The Court is not certain whether the Motion was brought by King, as reflected by the docket, or by Claimant Ira Galloway, as reflected by the movant's papers. (Compare dkt. text entry accompanying Notice of Motion, with Notice of Mot. at 2.) It appears, however, that this is a difference without a distinction. The attorney representing the movant, Jordan N. Pedersen, Jr. of the law firm of Javerbaum, Wurgaft, Hicks, Kahn, Wikstrom & Sinins, P.C. ("the Javerbaum Firm"), has held himself out to the Magistrate Judge to be counsel for all of the Remaining Claimants. (See also dkt. entry no. 87-1, Pedersen Certification at ¶ 1 (referring to the Javerbaum Firm as "counsel for Claimants").)
IT APPEARS that the Federal Rules of Civil Procedure govern the action, insofar as they provide supplemental rules that apply to admiralty and maritime claims. Supplemental Rule F(9) addresses venue and transfer, and provides in pertinent part that a maritime complaint addressing exoneration or limitation of liability
shall be filed in any district in which the vessel has been attached or arrested to answer for any claim with respect to which the plaintiff seeks to limit liability; or, if the vessel has not been attached or arrested,Fed.R.Civ.P. Supp. Admiralty & Maritime Claim R. F(9).
then in any district in which the owner has been sued with respect to any such claim. When the vessel has not been attached or arrested to answer the matters aforesaid, and suit has not been commenced against the owner, the proceedings may be had in the district in which the vessel may be, but if the vessel is not within any district and no suit has been commenced in any district, then the complaint may be filed in any district.

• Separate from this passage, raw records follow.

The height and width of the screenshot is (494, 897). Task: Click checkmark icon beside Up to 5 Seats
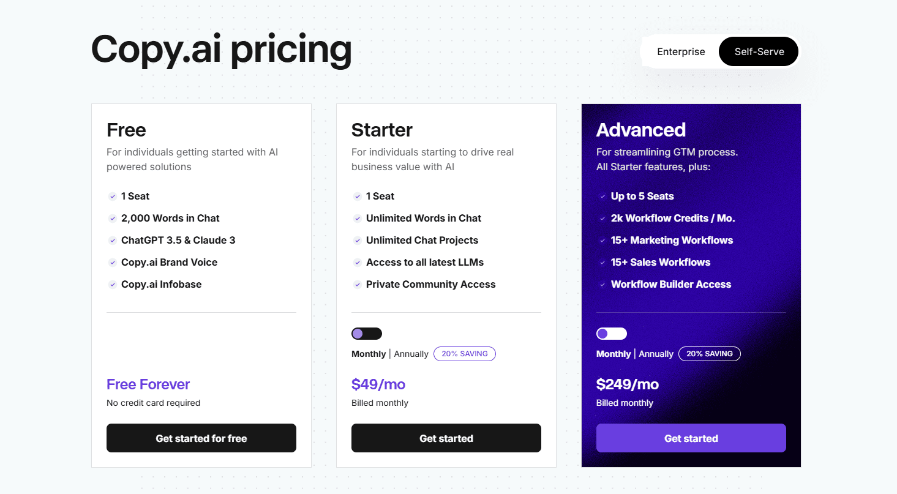click(602, 196)
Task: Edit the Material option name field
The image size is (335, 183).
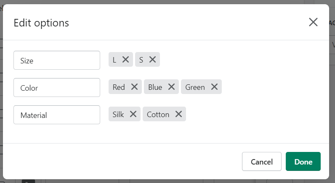Action: pyautogui.click(x=57, y=115)
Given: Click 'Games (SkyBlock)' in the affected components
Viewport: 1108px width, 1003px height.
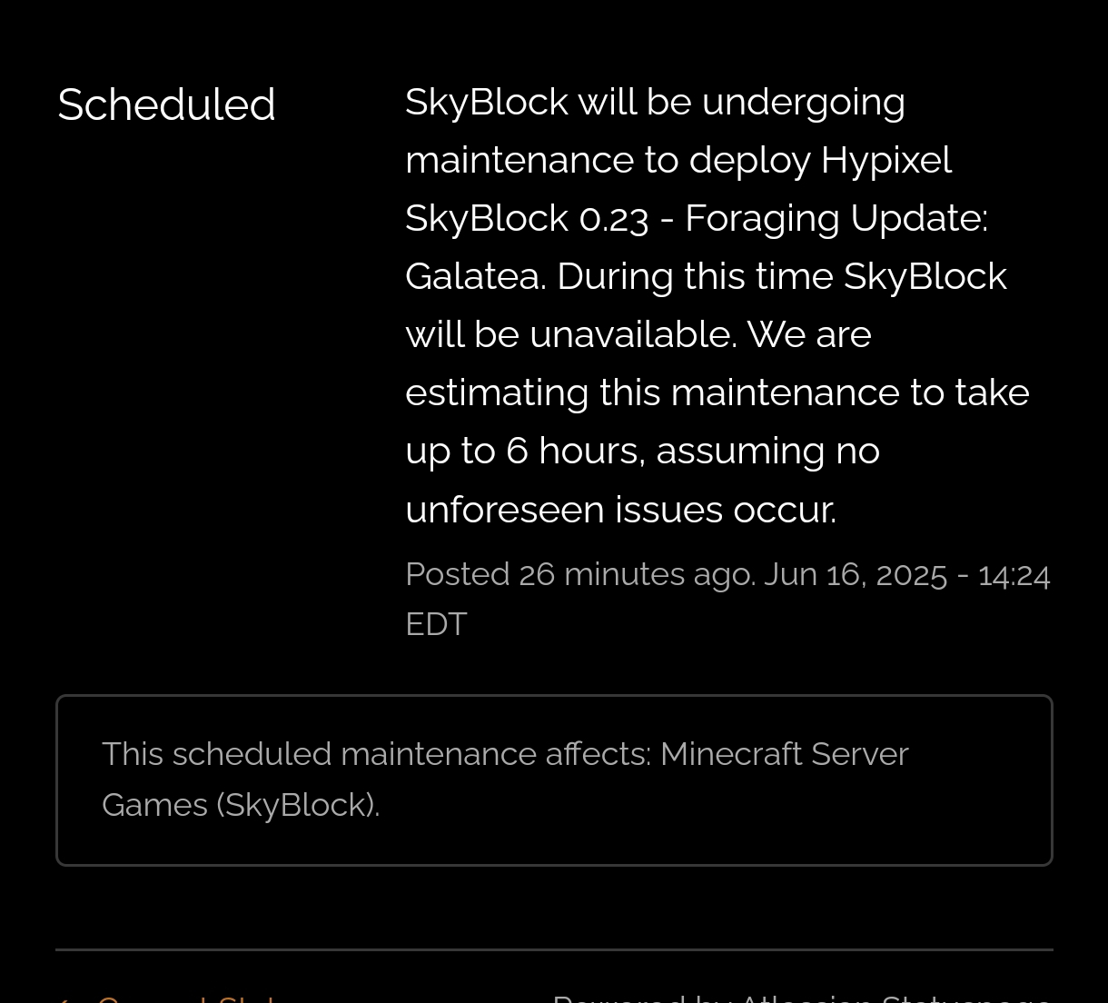Looking at the screenshot, I should [241, 805].
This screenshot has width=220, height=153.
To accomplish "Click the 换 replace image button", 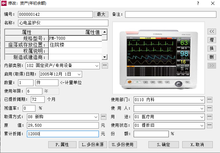I will tap(212, 48).
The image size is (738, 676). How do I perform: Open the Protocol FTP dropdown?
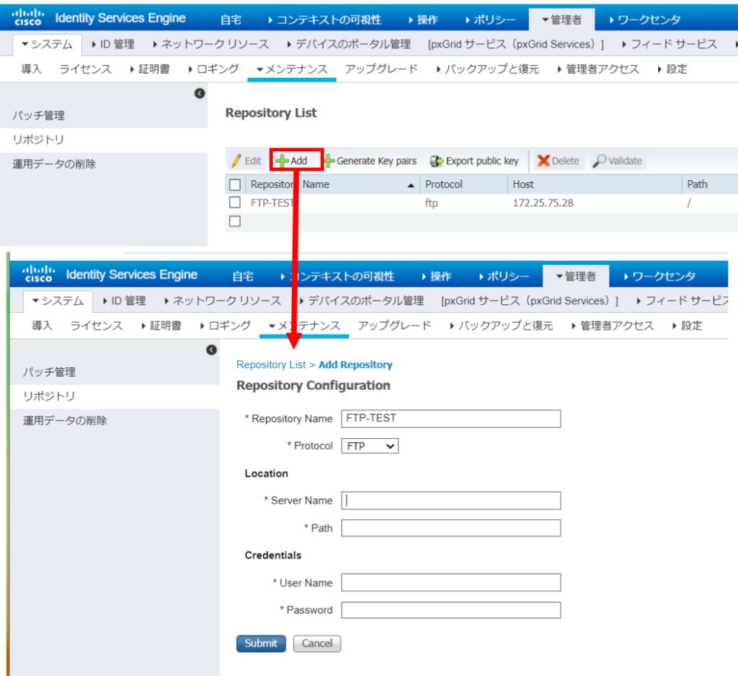point(370,446)
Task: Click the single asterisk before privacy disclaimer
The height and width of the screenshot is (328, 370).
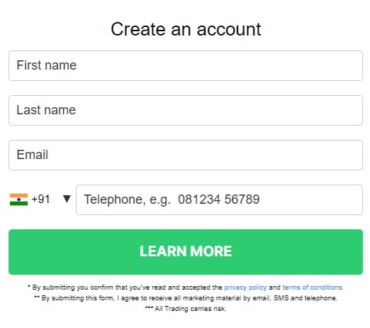Action: [29, 286]
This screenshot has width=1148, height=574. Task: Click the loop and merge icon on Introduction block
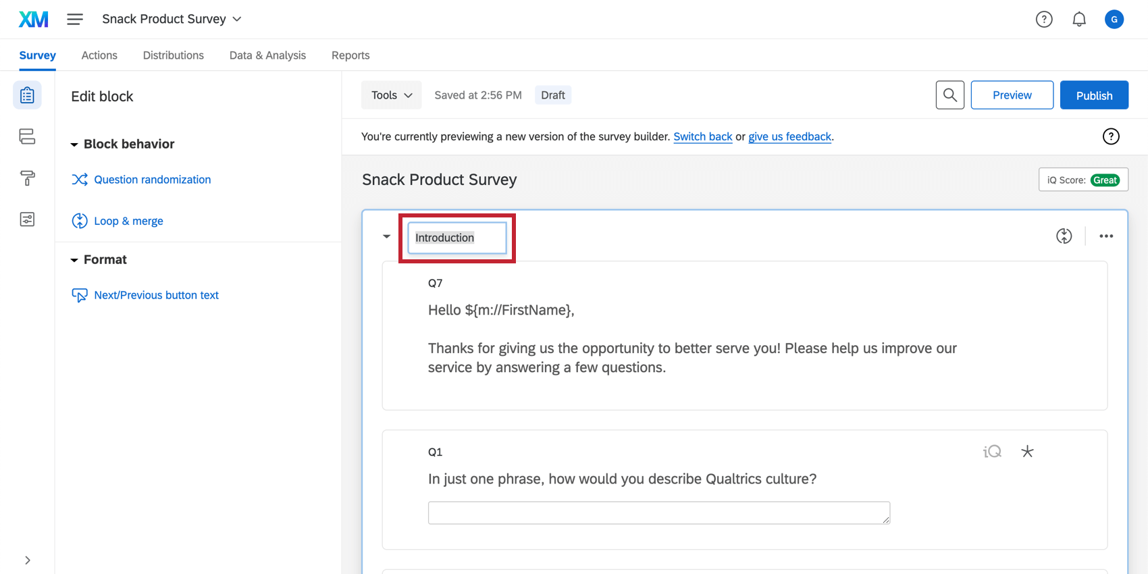click(1064, 236)
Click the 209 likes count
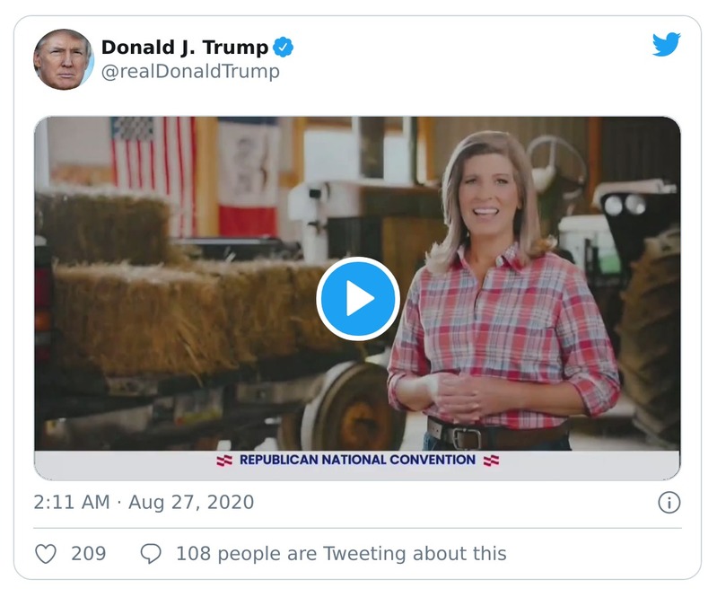 [x=89, y=554]
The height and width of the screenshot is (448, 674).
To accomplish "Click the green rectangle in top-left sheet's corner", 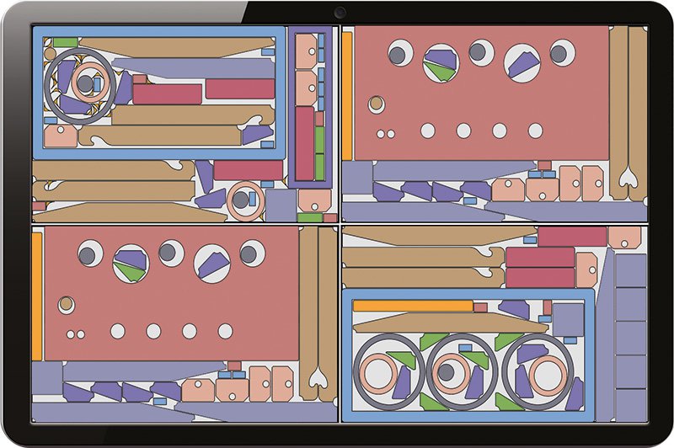I will pos(65,42).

For the convenience of parties and witnesses, in the interest of justice, the court may transfer the action to any district; if venue is wrongly laid the court shall dismiss or, if it be in the interest of justice, transfer the action to any district in which it could have been brought.
THE FACTORS considered when determining whether a transfer is appropriate under Supplemental Rule F(9) are the same as those considered on a motion made under 28 U.S.C. § 1404(a) ("Section 1404(a)"). In re Compl. of Norfolk Dredging Co., 240 F.Supp.2d 532, 534 (E.D. Va. 2002). "These criteria include: (1) the convenience of the parties; (2) the convenience of material witnesses; (3) the availability of process to compel the presence of witnesses; (4) the cost of obtaining the presence of witnesses; (5) the relative ease of access to sources of proof; (6) calendar congestion; (7) where the events in issue took place; and (8) the interests of justice in general." Id. (citations omitted); see also Jumara v. State Farm Ins. Co., 55 F.3d 873, 879-83 (3d Cir. 1995). "However, it is important to note that Rule F(9) is an entirely distinct statute from Section 1404(a), and the two overlap only in the factors to be weighed by a court in determining whether or not transfer is appropriate." In re Compl. & Pet. of Triton Asset Leasing GmbH, 719 F.Supp.2d 753, 760 (S.D. Tex. 2010); see also Pet. Of Alamo Chem. Transp. Co., 323 F.Supp. 789, 790-92 (S.D. Tex. 1970) (discussing history and interrelationship of the Supplemental Rules and Section 1404(a)).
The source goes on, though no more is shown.